**THE EXERCISE**
Recast the paragraph of the Provided text that opens with "It's an unusually brisk April afternoon" as a short bulleted list that keeps its main facts.

It’s an unusually brisk April afternoon in Lithonia. Our bedroom window is open wide, allowing a chilly breeze to waft into the bedroom. I’m reading “I Choose to Stay: A Black Teacher Refuses to Desert the Inner City” by Salome Thomas-El. Throughout the book, Principal El shares stories of building relationships with students, teaching them chess, life-skills, and about their history. I revisited the book because of a FB post by one of my former students, Juawn Jackson, who mentioned his experience in my classroom as a 5th grader twenty years ago, learning to play chess.
That well-mannered and curious student went on to become a teacher and is now running for a seat on the local school board in Macon, Georgia. He reminds me that our success is not solely measured by assessment scores, but by the trajectories we set in place with our work with young people. Those are the success stories I share when people ask me “What’s Good” in public education.

**DATASET CONTENT**

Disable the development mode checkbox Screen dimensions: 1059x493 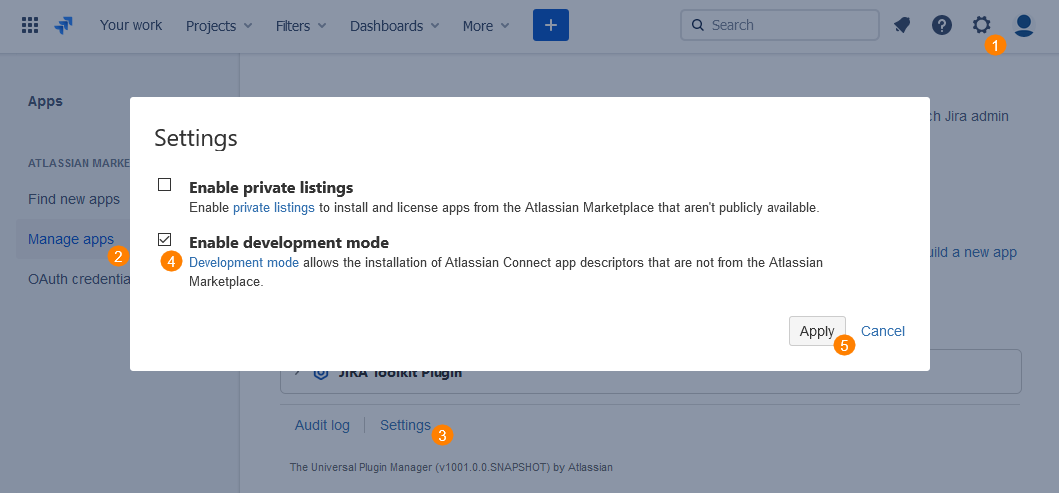[x=165, y=240]
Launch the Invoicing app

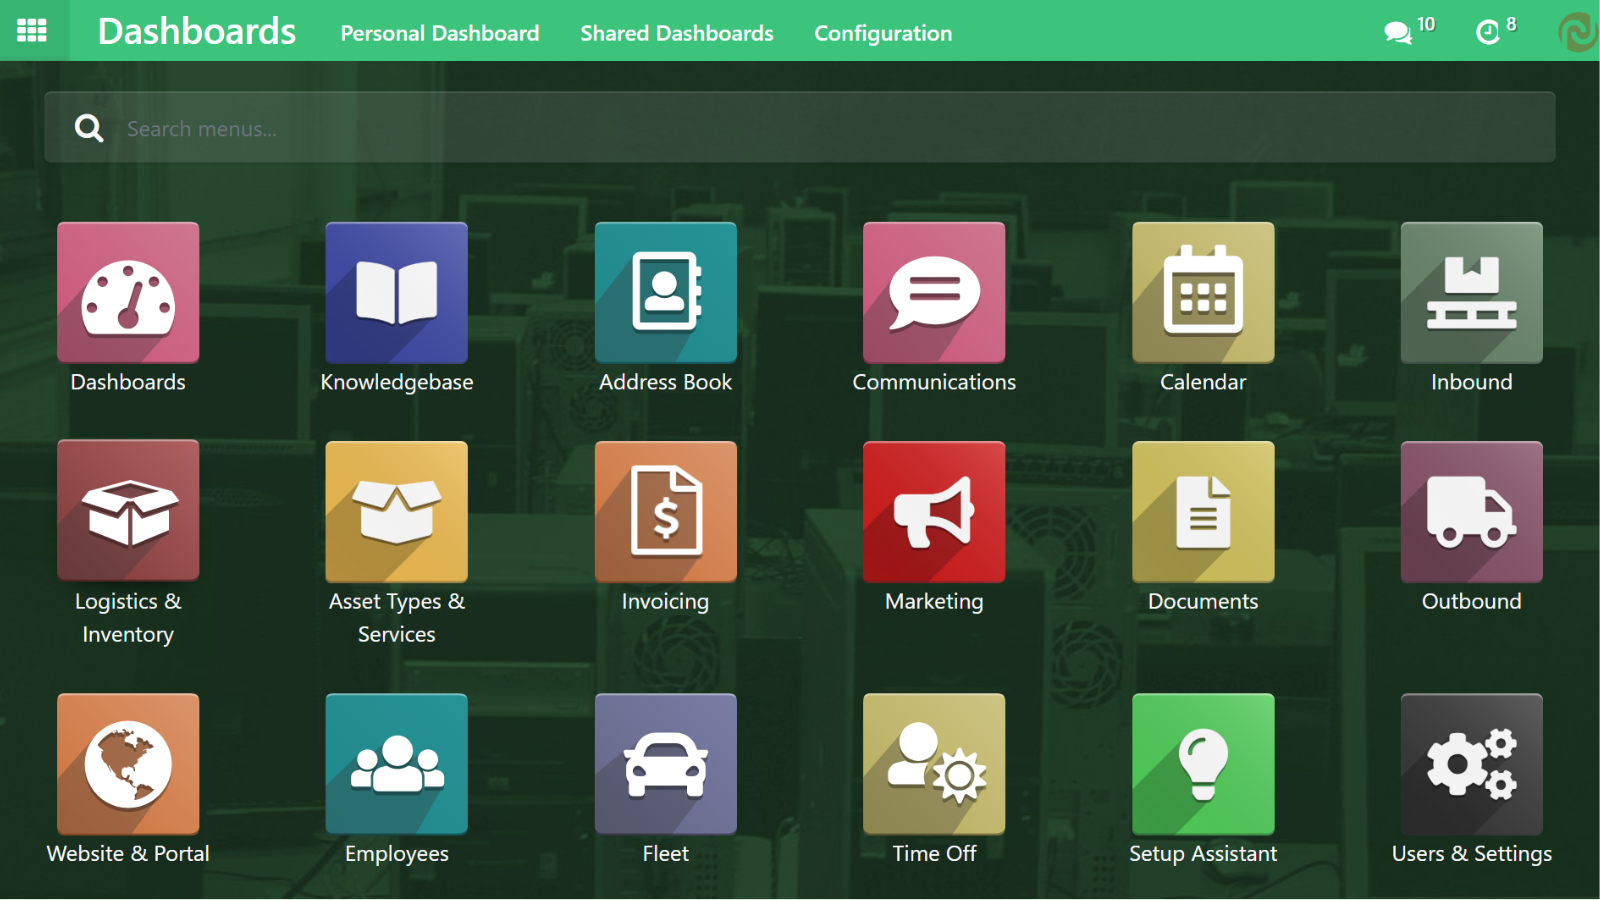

**THE REPLY**
- On a brisk April afternoon in Lithonia, with the bedroom window open to a chilly breeze, the writer is reading "I Choose to Stay: A Black Teacher Refuses to Desert the Inner City" by Salome Thomas-El.
- In the book, Principal El tells of building relationships with students and teaching them chess, life skills and their history.
- The writer returned to the book after an FB post by former student Juawn Jackson, who recalled learning chess in the writer's classroom as a 5th grader twenty years ago.